Fernando Henrique recebeu a instrução básica no Rio de Janeiro.[12] A partir de 1940, com a transferência de seu pai para a cidade de São Paulo, o jovem prosseguiu seus estudos em colégios particulares da capital paulista até o ensino superior, quando ingressou no curso de Ciências Sociais da Universidade de São Paulo (USP).[1][12] Formou-se bacharel em Ciências Sociais em 1952, especializando-se em Sociologia no ano seguinte.[13] Foi professor da Faculdade de Economia entre 1952 a 1953, analista de ensino da cadeira de Sociologia da Faculdade de Filosofia em 1953. Em 1955, foi primeiro-assistente de Florestan Fernandes e auxiliar de ensino do sociólogo francês Roger Bastide, então professor visitante.[13][14] Em 1954, foi eleito, representando os ex-alunos, o mais jovem membro do Conselho Universitário da USP.[14][13] Obteve o título de Doutor em Ciências Sociais em 1961 com sua tese sobre o capitalismo e a escravidão.[14] Optando pela carreira acadêmica, especializou-se na França e tornou-se professor de Ciência Política na USP, onde obteve o grau de livre-docente em 1963.[15]

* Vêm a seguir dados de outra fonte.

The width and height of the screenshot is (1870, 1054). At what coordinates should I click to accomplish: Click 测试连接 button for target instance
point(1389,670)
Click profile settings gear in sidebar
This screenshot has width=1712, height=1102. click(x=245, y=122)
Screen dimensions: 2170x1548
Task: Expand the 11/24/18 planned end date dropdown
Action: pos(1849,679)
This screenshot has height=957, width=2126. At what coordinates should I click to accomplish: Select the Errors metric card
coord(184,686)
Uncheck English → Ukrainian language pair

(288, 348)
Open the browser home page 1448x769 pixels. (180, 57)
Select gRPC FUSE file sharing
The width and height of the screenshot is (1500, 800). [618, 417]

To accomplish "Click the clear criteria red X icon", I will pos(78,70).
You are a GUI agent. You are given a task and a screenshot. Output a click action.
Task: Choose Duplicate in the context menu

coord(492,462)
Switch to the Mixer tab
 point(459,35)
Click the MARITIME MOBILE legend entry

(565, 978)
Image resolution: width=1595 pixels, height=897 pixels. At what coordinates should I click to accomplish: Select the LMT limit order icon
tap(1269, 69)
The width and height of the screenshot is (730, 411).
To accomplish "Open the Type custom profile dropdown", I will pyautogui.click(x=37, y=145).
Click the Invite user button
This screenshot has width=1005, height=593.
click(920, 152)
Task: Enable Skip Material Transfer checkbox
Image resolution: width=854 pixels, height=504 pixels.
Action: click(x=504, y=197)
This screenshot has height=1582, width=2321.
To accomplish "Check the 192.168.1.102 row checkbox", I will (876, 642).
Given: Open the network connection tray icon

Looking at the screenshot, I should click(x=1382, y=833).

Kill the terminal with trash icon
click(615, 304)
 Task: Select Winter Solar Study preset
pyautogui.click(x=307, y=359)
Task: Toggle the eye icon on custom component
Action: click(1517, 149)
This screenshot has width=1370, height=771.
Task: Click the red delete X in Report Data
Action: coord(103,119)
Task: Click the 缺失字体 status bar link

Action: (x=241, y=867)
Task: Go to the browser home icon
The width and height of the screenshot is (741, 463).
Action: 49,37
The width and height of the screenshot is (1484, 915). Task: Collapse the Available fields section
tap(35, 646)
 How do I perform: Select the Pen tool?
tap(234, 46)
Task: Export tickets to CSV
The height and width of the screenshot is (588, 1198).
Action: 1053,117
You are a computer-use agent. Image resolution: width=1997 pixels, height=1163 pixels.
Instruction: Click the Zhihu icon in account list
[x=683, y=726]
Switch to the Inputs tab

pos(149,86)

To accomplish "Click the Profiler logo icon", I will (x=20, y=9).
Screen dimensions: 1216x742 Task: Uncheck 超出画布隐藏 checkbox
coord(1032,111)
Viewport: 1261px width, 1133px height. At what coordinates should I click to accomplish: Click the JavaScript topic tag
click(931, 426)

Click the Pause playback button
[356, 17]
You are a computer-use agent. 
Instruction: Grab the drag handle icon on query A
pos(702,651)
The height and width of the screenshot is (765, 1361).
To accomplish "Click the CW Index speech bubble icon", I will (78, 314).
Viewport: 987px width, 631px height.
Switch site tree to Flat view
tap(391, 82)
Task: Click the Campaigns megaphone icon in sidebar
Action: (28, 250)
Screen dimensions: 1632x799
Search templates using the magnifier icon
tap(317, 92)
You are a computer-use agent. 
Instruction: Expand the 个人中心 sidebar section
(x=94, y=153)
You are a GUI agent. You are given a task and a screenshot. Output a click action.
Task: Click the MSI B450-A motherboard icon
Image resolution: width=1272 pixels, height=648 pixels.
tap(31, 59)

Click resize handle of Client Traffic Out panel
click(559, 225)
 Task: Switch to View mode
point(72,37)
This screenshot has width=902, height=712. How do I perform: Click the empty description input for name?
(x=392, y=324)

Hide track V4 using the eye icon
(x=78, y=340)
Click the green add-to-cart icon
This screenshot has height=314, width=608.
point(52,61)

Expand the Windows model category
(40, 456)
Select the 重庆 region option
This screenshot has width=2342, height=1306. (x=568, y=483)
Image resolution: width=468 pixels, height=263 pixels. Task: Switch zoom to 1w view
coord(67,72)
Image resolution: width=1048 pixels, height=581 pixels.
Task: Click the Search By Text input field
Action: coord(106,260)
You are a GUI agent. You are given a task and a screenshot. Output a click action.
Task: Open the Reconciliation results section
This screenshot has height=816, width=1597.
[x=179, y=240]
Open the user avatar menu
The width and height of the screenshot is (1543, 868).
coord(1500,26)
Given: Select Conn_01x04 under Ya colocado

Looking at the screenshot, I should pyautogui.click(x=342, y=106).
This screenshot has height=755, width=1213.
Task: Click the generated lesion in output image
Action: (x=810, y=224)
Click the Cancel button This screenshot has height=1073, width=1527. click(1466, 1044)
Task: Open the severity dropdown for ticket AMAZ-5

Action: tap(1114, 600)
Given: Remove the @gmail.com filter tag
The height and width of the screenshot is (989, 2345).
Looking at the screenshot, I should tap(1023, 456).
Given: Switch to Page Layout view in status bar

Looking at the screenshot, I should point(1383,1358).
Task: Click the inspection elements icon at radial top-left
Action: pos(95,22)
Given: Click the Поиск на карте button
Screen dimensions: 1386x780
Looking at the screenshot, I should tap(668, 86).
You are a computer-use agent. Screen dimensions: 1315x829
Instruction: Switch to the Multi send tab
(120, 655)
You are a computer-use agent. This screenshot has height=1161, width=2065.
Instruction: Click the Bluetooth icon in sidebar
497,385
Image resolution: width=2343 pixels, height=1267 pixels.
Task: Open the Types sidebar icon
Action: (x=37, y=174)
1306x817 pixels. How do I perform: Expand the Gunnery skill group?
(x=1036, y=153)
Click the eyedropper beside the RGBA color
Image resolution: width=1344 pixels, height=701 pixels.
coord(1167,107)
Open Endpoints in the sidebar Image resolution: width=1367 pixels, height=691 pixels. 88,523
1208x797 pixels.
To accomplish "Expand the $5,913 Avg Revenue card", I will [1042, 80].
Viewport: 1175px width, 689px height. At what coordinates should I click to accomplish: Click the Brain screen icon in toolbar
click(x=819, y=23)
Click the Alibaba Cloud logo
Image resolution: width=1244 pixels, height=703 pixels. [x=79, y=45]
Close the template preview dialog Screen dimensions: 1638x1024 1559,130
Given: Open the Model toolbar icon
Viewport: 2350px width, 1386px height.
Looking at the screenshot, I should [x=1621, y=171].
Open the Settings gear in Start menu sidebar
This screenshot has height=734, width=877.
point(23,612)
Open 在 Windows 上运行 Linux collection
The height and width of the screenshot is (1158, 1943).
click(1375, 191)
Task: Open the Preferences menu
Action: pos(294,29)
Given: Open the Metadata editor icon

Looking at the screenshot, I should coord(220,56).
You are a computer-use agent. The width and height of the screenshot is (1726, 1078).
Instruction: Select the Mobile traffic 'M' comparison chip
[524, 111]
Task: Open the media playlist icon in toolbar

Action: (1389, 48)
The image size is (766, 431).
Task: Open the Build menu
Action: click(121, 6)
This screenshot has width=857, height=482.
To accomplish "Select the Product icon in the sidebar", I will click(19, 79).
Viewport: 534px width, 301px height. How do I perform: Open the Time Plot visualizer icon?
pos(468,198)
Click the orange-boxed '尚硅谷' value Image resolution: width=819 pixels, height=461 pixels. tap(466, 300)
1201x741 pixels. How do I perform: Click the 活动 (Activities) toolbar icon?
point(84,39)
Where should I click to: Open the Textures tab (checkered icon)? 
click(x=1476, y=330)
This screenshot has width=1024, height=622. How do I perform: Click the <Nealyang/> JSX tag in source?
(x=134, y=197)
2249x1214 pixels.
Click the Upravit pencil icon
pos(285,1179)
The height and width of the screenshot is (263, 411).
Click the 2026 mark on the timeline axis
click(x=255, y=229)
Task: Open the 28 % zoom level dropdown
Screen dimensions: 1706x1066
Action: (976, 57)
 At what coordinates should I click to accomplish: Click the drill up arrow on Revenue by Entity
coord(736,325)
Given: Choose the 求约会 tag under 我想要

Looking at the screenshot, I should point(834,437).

Em meados da década de 1950, auxiliou na edição da revista "Fundamentos", do Partido Comunista Brasileiro (PCB), ao qual simpatizava, mas nunca chegou a se filiar.[13][14] Estudioso do marxismo, por influência de Florestan Fernandes, chegou a integrar um grupo de estudos dedicado à leitura e discussão da obra O Capital.[16] Outros autores de sua predileção foram Maquiavel, Max Weber, Antonio Gramsci e Alexis de Tocqueville.[4] Após a invasão da Hungria pelos soviéticos em 1956, interrompeu suas relações com o PCB.[14]

Com o advento do Golpe militar de 1964, Fernando Henrique, ameaçado de prisão pelo governo, decidiu auto-exilar-se no Chile, onde viveu até 1967.[17] Posteriormente, seguiu para a França e passou a lecionar na Universidade de Paris X - Nanterre.[18] Foi nessa mesma universidade que o sociólogo testemunhou os protestos que deram início ao movimento de Maio de 1968.[17] Ainda no exílio, também lecionou nas universidades de Stanford e Berkeley, nos Estados Unidos, de Cambridge na Inglaterra e na Escola de Altos Estudos em Ciências Sociais na França.[19][20][21]

Durante o período do exílio, publicou vários livros e artigos sobre a burocracia estatal, as elites industriais e, em particular, a teoria da dependência.[22] O livro Dependência e desenvolvimento na América Latina: ensaio de interpretação sociológica, escrito em coautoria com Enzo Faletto, editado no México (como Dependencia y desarrollo en América Latina; ensayo de interpretación sociológica; Siglo XXI, 1969) e depois no Brasil (Rio de Janeiro: Zahar, 1970),[23] é considerado um marco nos estudos sobre a teoria do desenvolvimento e foi traduzido para dezesseis idiomas.[24][25][26] Este livro seria a sua contribuição aos estudos de sociologia e desenvolvimento mais aclamada, especialmente nos Estados Unidos.[22]